The weirdness is that in the first test, result.contentLength!! shouldBeExactly ByteStream.fromString(result.decodeToString()).contentLength!! fails, while in the second test, it succeeds (as expected).

In the first test, I get an error

79823 should be equal to 16384
java.lang.AssertionError: 79823 should be equal to 16384
	at my.service.file.storage.S3FileStorageServiceIT$3$1.invokeSuspend(S3FileStorageServiceIT.kt:55)
	at kotlin.coroutines.jvm.internal.BaseContinuationImpl.resumeWith(ContinuationImpl.kt:33)
	at kotlinx.coroutines.internal.ScopeCoroutine.afterResume(Scopes.kt:33)
	at kotlinx.coroutines.AbstractCoroutine.resumeWith(AbstractCoroutine.kt:102)
	at kotlin.coroutines.jvm.internal.BaseContinuationImpl.resumeWith(ContinuationImpl.kt:46)
	at kotlinx.coroutines.UndispatchedCoroutine.afterResume(CoroutineContext.kt:142)
	at kotlinx.coroutines.AbstractCoroutine.resumeWith(AbstractCoroutine.kt:102)
	at kotlin.coroutines.jvm.internal.BaseContinuationImpl.resumeWith(ContinuationImpl.kt:46)
	at kotlinx.coroutines.DispatchedTask.run(DispatchedTask.kt:106)
	at java.base/java.util.concurrent.ThreadPoolExecutor.runWorker(ThreadPoolExecutor.java:1136)
	at java.base/java.util.concurrent.ThreadPoolExecutor$Worker.run(ThreadPoolExecutor.java:635)
	at java.base/java.lang.Thread.run(Thread.java:833)

Expected behavior

Decoding a byte stream and then encoding back to a byte stream should result in, if not completely identical streams, then at least streams with identical content lengths.

Current behavior

It seems to work, except in the case that a bytestream has been pulled from a getObject request

Steps to Reproduce

Pretty simple, upload a file to S3 (in my case I'm using localstack to try all of this locally).

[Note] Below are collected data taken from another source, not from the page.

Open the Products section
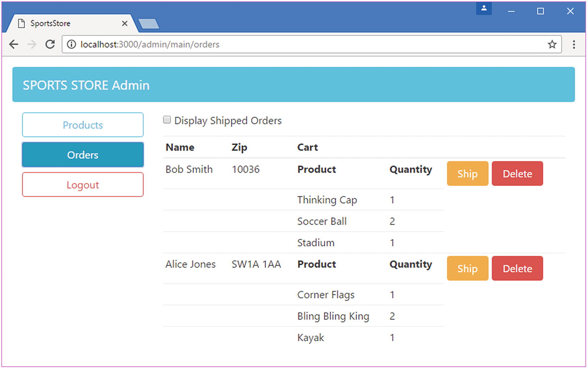 [83, 125]
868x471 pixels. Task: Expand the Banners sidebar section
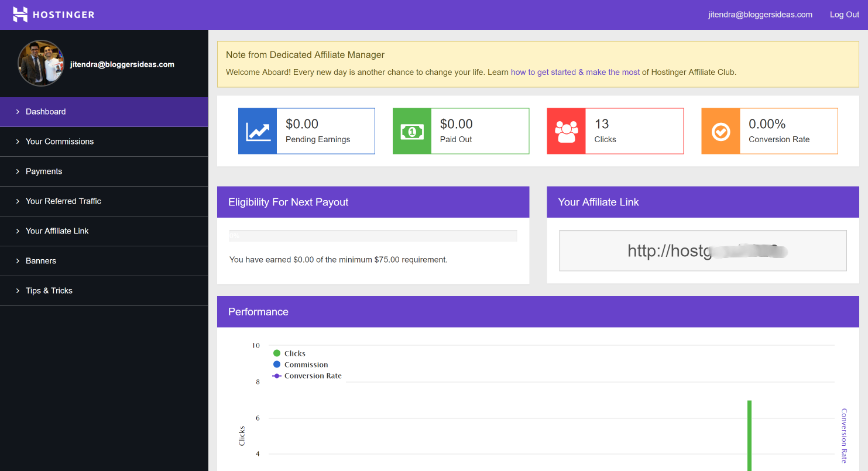41,260
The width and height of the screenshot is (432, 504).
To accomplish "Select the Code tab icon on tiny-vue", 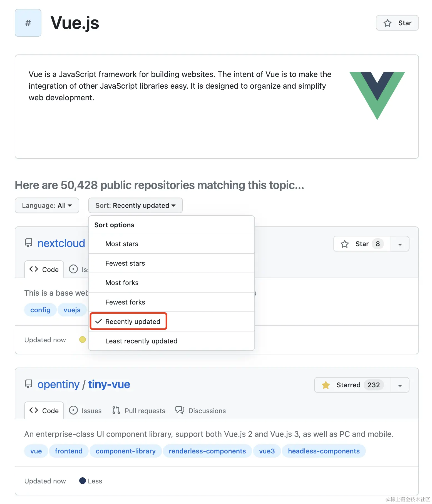I will pyautogui.click(x=34, y=410).
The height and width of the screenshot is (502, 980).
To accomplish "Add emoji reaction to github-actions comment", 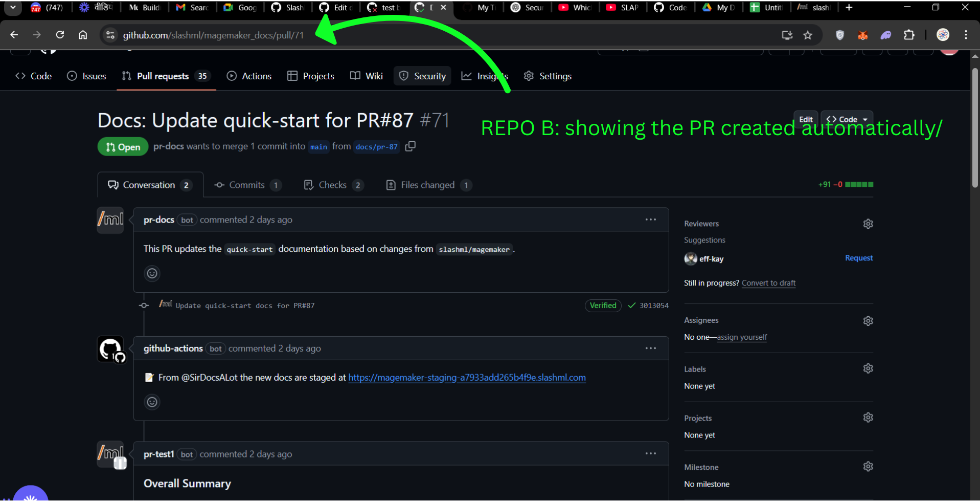I will [x=152, y=402].
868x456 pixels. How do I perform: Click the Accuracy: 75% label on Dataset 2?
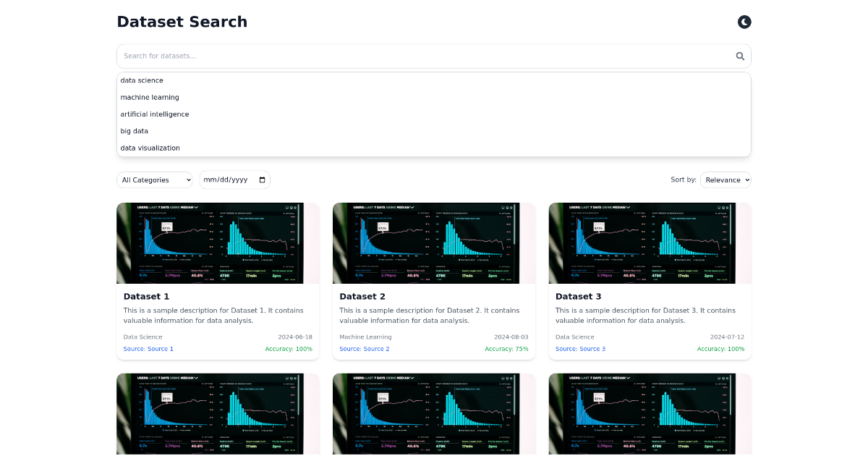coord(506,349)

The file I'm using to test is the full transcript of Shrek, link here. This isn't a hard requirement for reproducing, but at the same time... it totally is.

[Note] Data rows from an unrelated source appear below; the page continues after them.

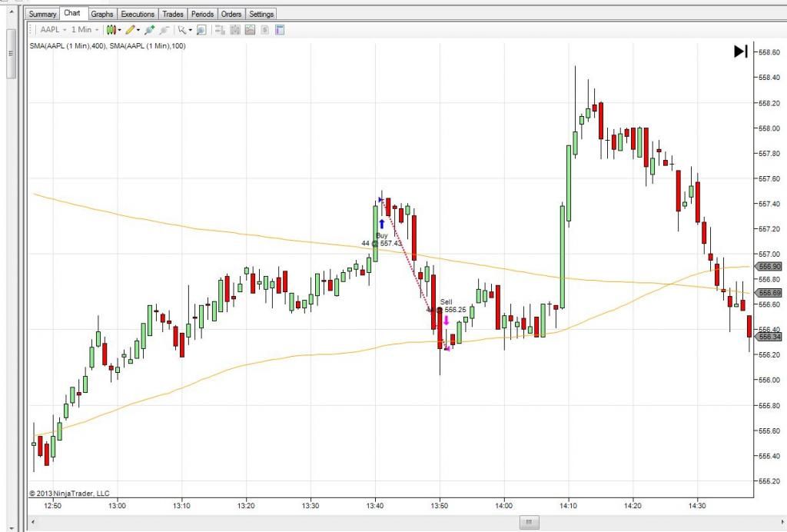
Task: Switch to the Summary tab
Action: [x=43, y=14]
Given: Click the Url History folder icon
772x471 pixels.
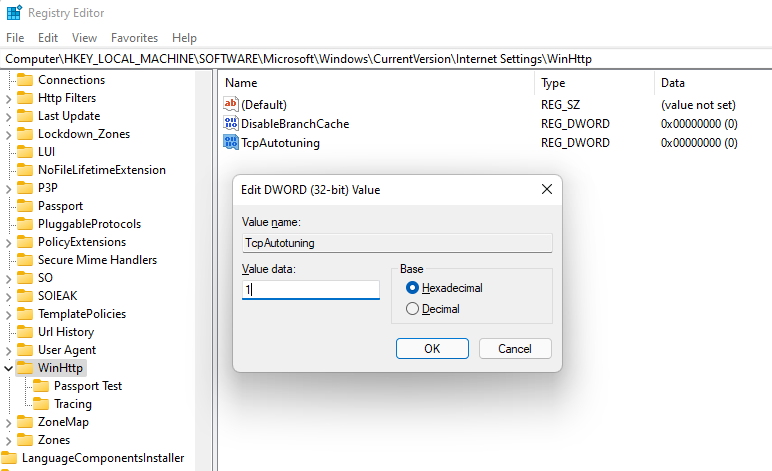Looking at the screenshot, I should point(25,332).
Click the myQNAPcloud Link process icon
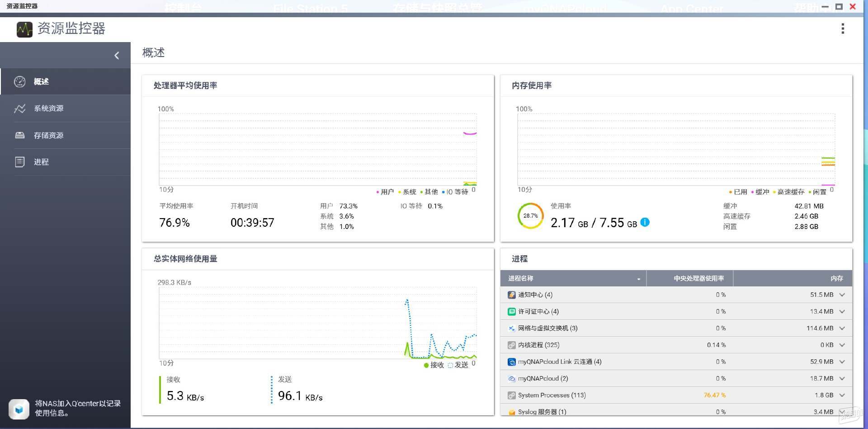This screenshot has height=429, width=868. tap(512, 362)
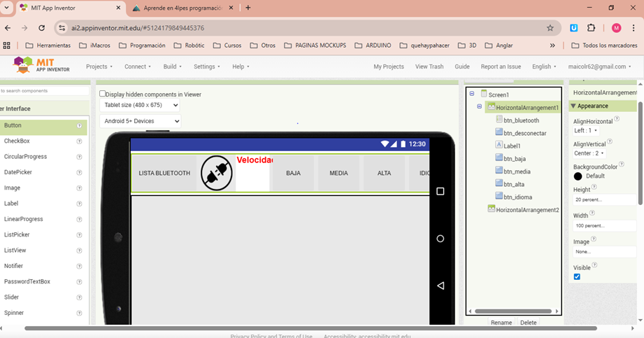Screen dimensions: 644x338
Task: Open the Projects menu
Action: 99,66
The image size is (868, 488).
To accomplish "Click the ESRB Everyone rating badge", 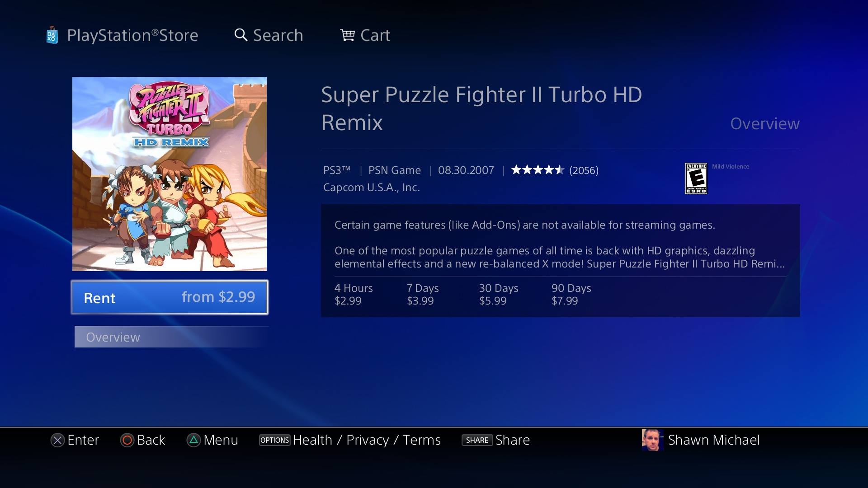I will (696, 178).
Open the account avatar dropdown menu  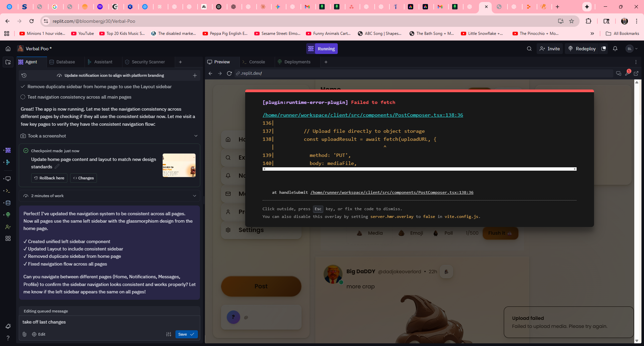tap(632, 49)
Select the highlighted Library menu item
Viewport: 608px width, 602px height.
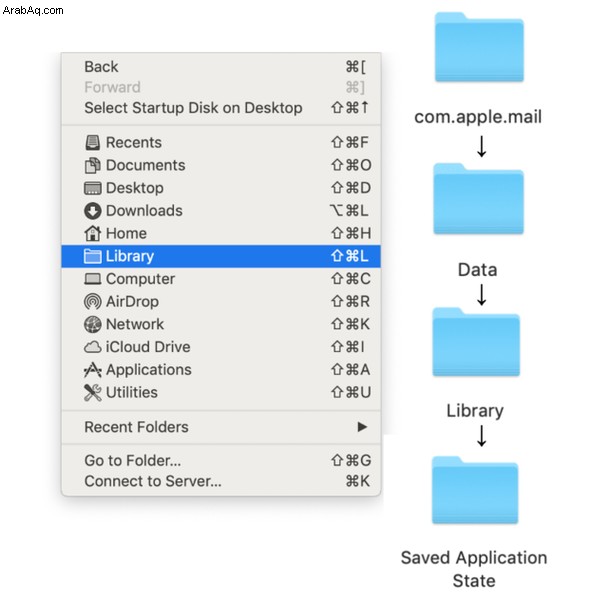(221, 256)
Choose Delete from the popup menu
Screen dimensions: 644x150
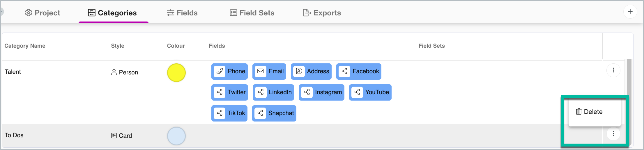pyautogui.click(x=590, y=112)
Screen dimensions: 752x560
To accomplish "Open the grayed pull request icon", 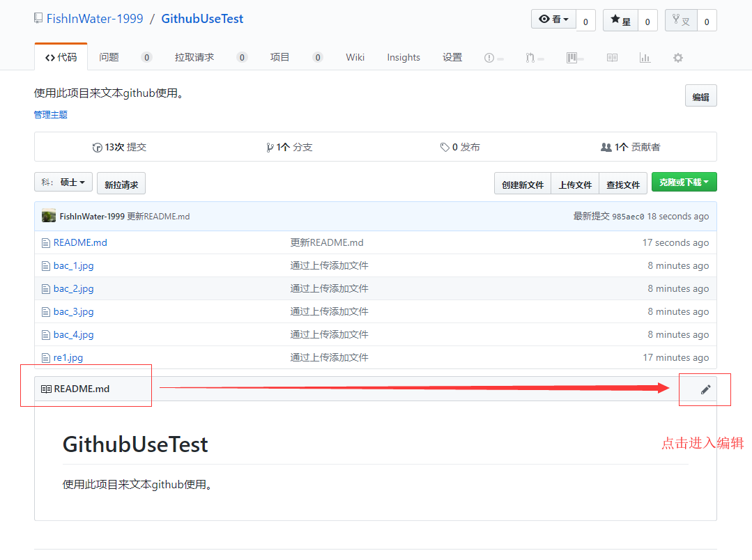I will pos(530,57).
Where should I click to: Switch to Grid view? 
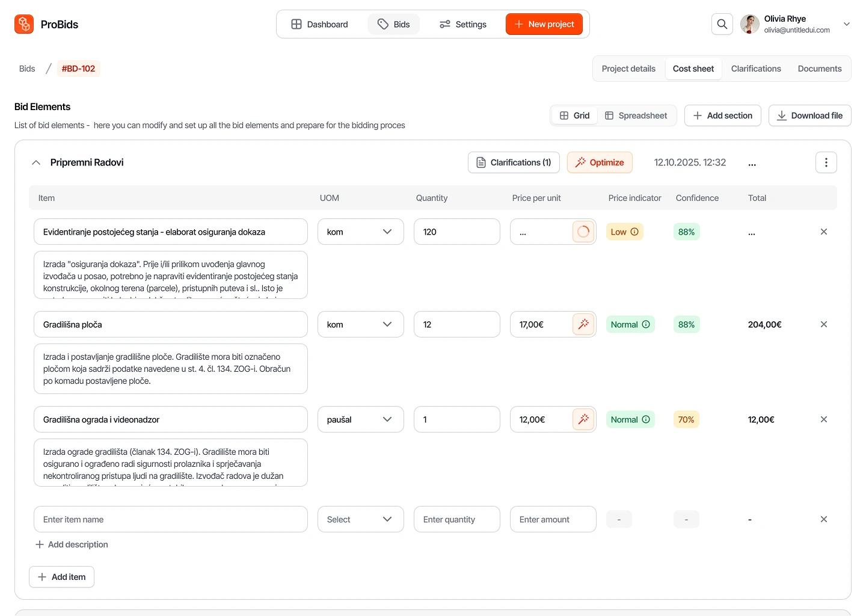pyautogui.click(x=574, y=115)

Then just try to upload it, download it, and compare the decoded bytestream to the expected body.

Possible Solution

No real idea, I'm wondering if there is any possibility that it has something to do with using localstack? but I would really rather not provision an actual bucket just to compare against my failed local testing.

Context

I'm just a simple man, trying to write to his bucket and read it back.

AWS Kotlin SDK version used

0.11.0-beta

Platform (JVM/JS/Native)

JVM

Operating System and version

Mac OS Big Sur

@brizzbuzz brizzbuzz added bug This issue is a bug. needs-triage This issue or PR still needs to be triaged. labels Jan 25, 2022
@aajtodd
Copy link
Collaborator

aajtodd commented Jan 25, 2022

@unredundant Thanks for the detailed report.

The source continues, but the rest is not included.